I recently used groupby()
and np.cumsum()
to cumulatively count all the games the winner of a current tennis match won within a given tournament. I used this code to get the column winner_tourney_games_cumulative in the first table:
df.groupby(['tourney_name', 'year', 'winner_name'])['winner_games_played'].cumsum()
dataset of tennis matches for one tournament:
winner_name | loser_name | tourney_name | round | year | winner_tourney_games_cumulative | winner_games_played | loser_games_played |
---|---|---|---|---|---|---|---|
Roger Federer | Sumit Nagal | US Open | R128 | 2019 | 22 | 22 | 13 |
Roger Federer | Damir Dzumhur | US Open | R64 | 2019 | 43 | 21 | 15 |
Roger Federer | Daniel Evans | US Open | R32 | 2019 | 61 | 18 | 5 |
Roger Federer | David Goffin | US Open | R16 | 2019 | 79 | 18 | 4 |
Grigor Dimitrov | Roger Federer | US Open | QF | 2019 | 87 | 24 | 22 |
This is relatively straightforward for the winners, but not so much for the losers. Given that the loser in the current match made it past the first round of the tournament, this means they have won at least one match before, and hence was the winner of a previous match. This complicates things since the column for winners and losers are separate in the data. So, I believe that the short code with np.cumsum()

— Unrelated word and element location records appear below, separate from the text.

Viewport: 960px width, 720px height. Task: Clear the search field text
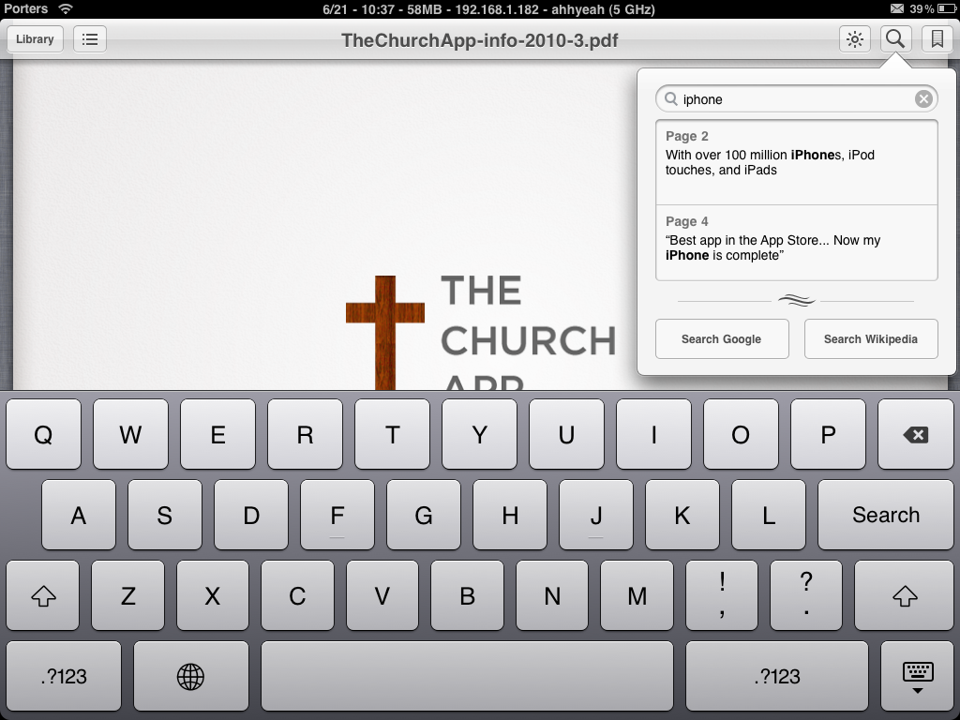923,99
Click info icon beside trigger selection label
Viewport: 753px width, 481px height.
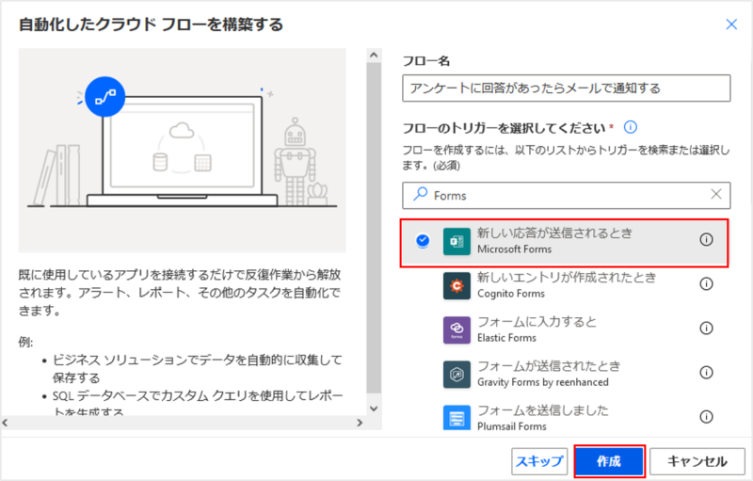[x=632, y=127]
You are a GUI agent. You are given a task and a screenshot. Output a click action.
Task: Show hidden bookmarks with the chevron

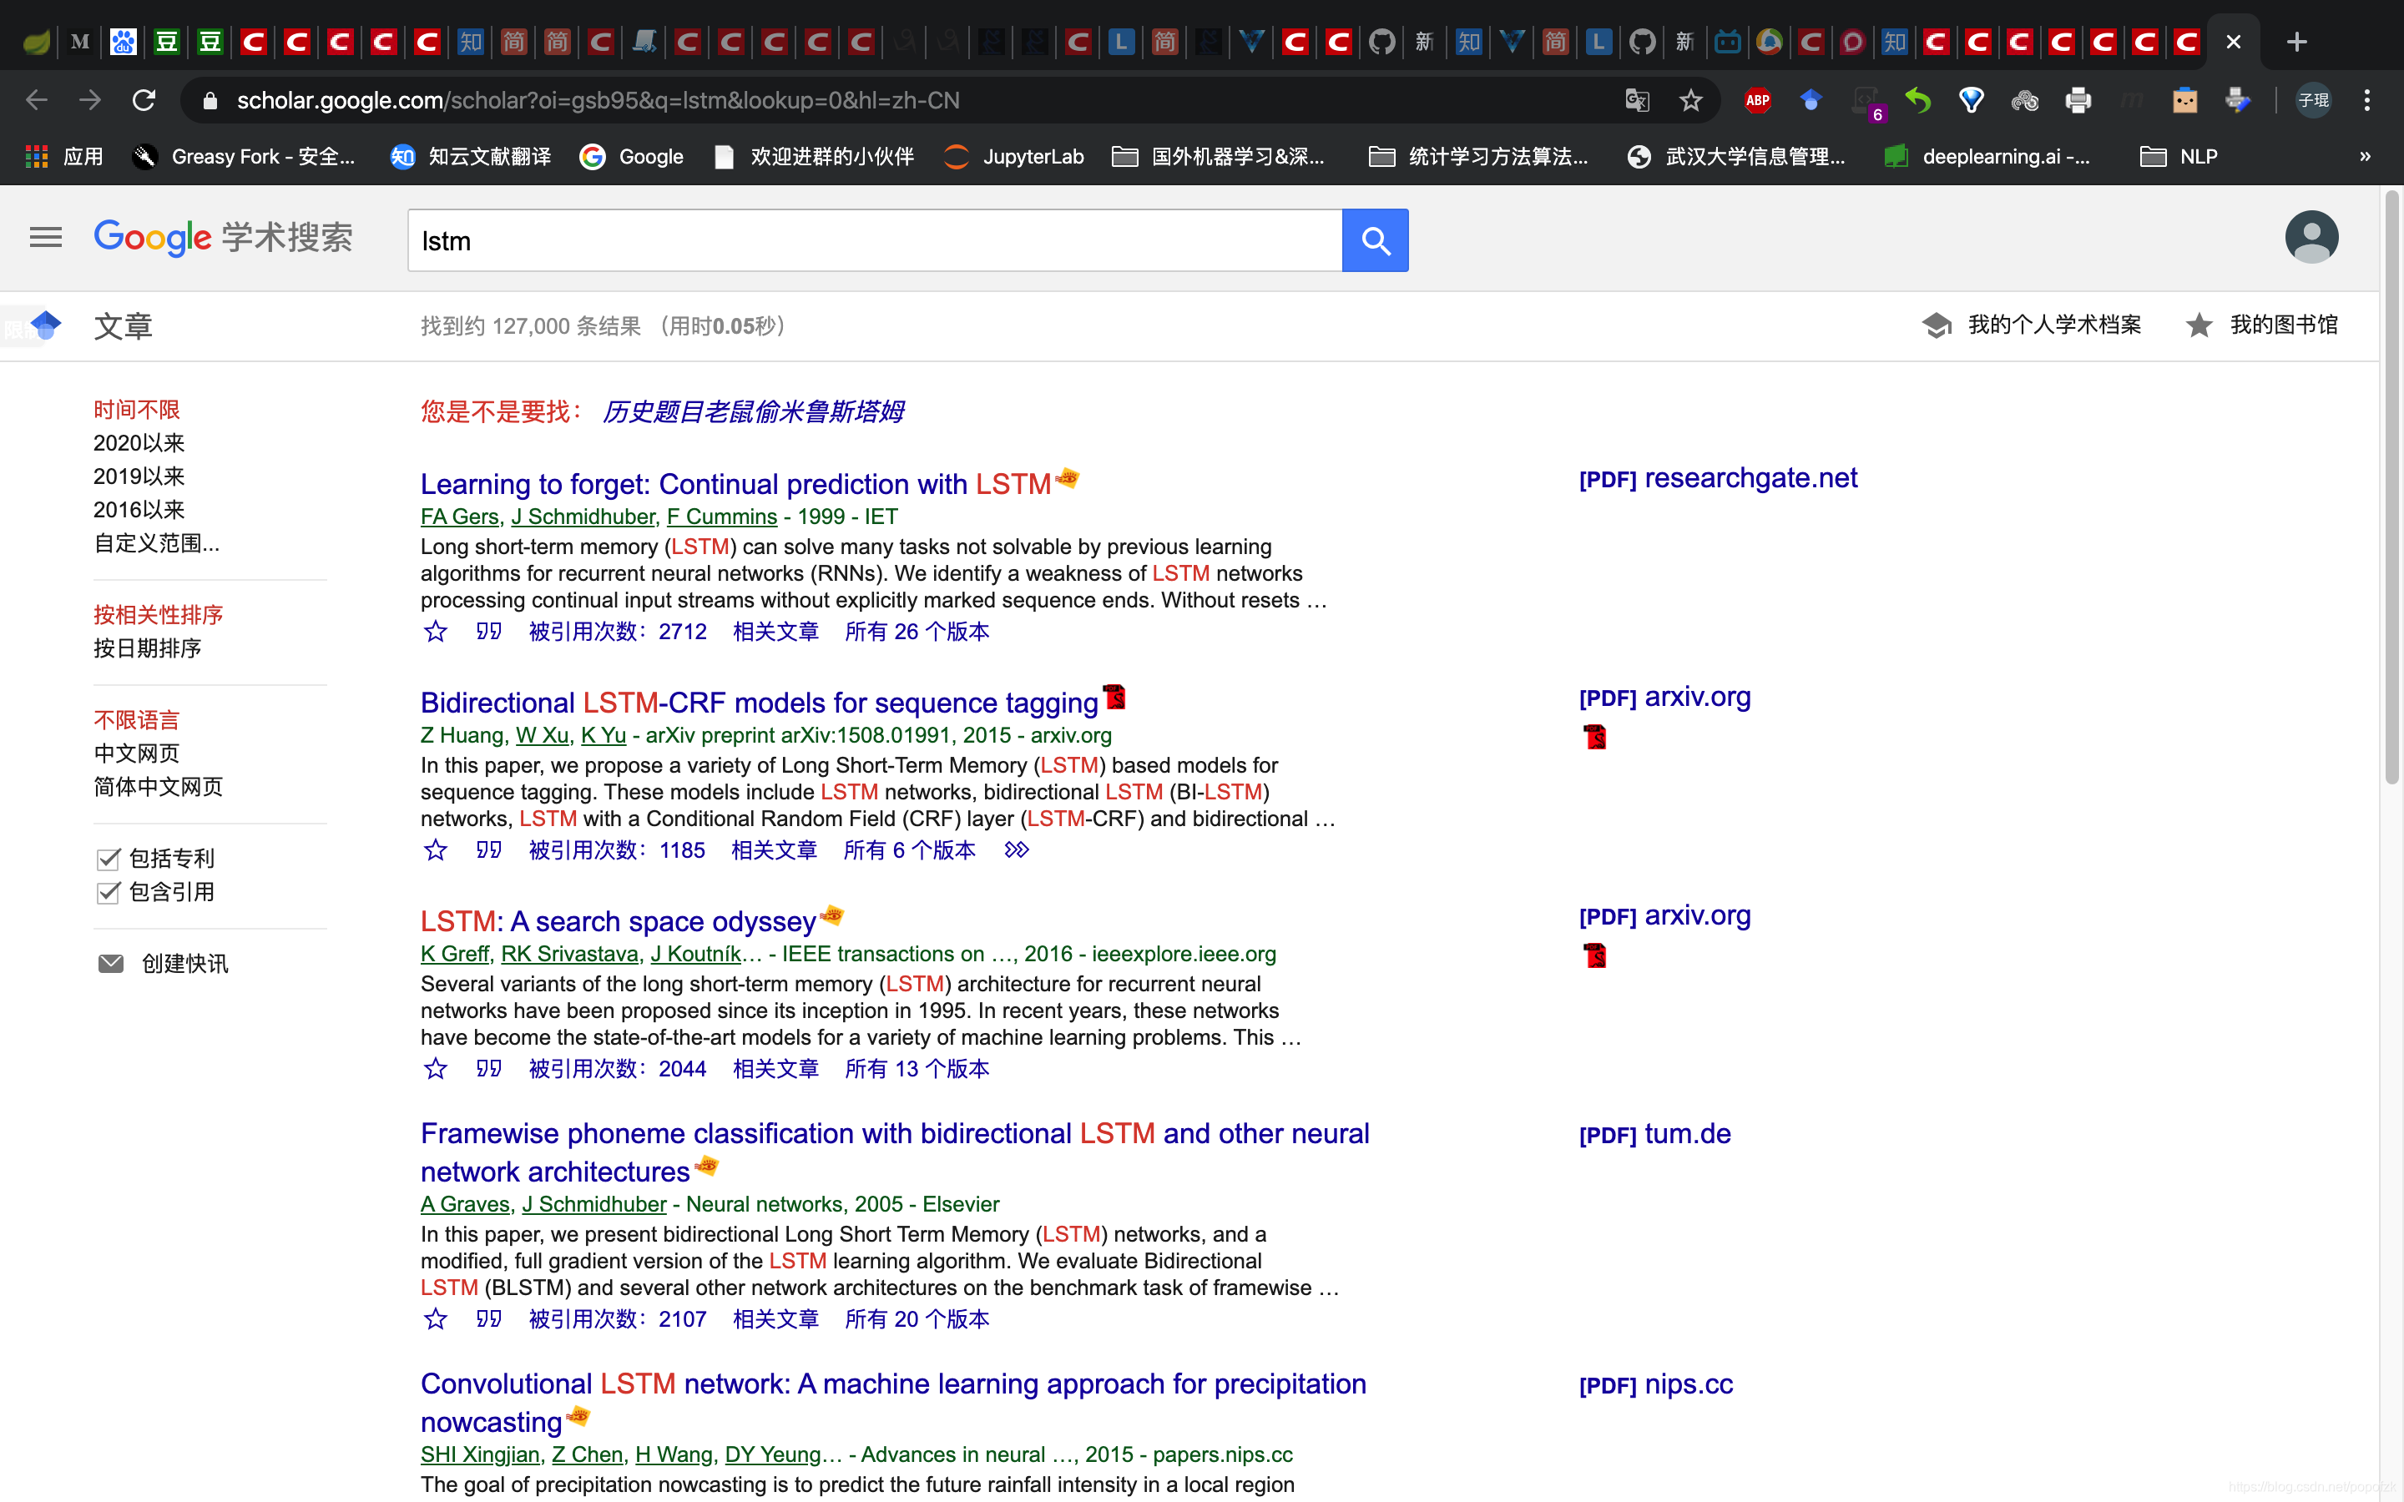click(x=2364, y=157)
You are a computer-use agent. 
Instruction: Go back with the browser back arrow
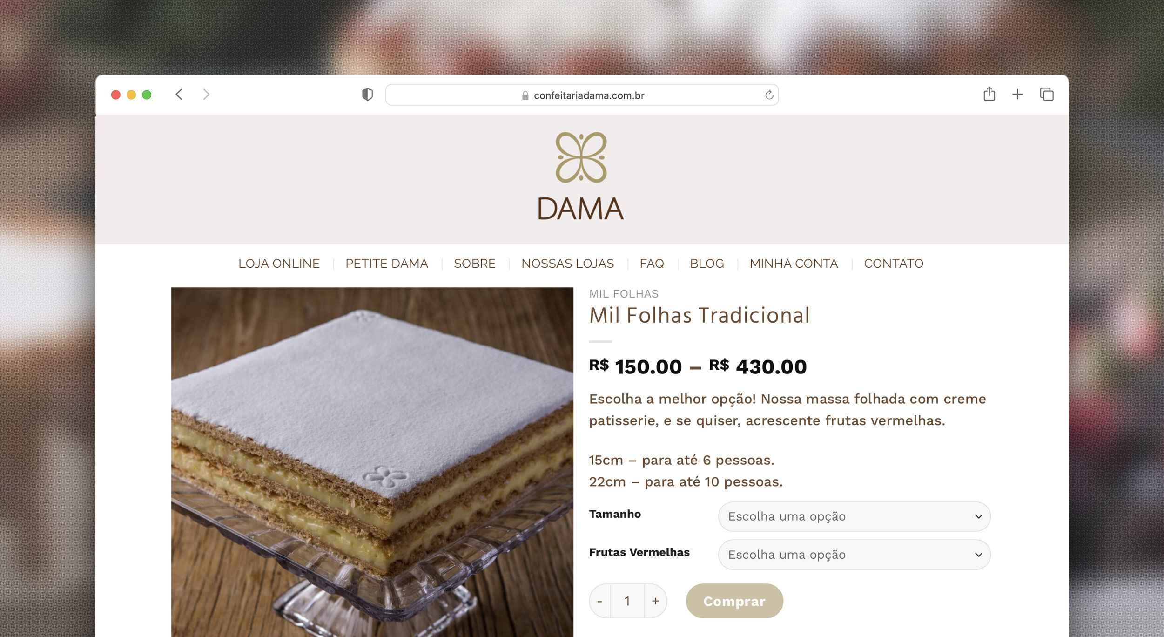point(179,95)
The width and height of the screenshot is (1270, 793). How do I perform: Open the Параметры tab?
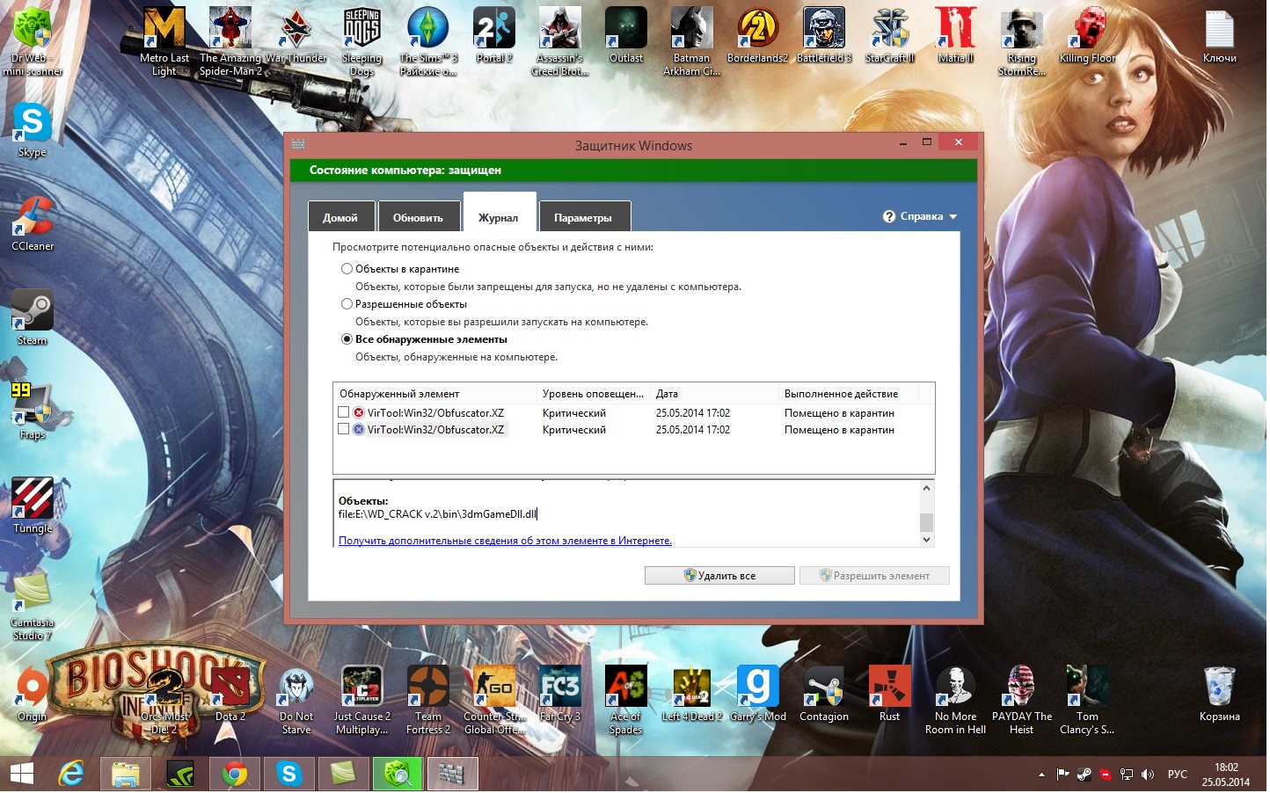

I wrote (shown above) won't work for the losers.
Can anyone help me on how to create something similar for the losers as I did for the winners (the column winner_tourney_games_cumulative)? What I would like is the cumulative sum of the number of games the loser has won in previous matches of this tournament.
I am envisioning to look something like this for the losers (you can just ignore the x's below):
winner_name | loser_name | loser_tourney_games_cumulative |
---|---|---|
Roger Federer | Sumit Nagal | X |
Roger Federer | Damir Dzumhur | X |
Roger Federer | Daniel Evans | X |
Roger Federer | David Goffin | X |
Grigor Dimitrov | Roger Federer | 101 |
For Roger Federer in the match he lost, it should be 79 (the cumulative games he won in first table from past matches) + 22 (how many games he won in this match) = 101.
Thanks so much in advance!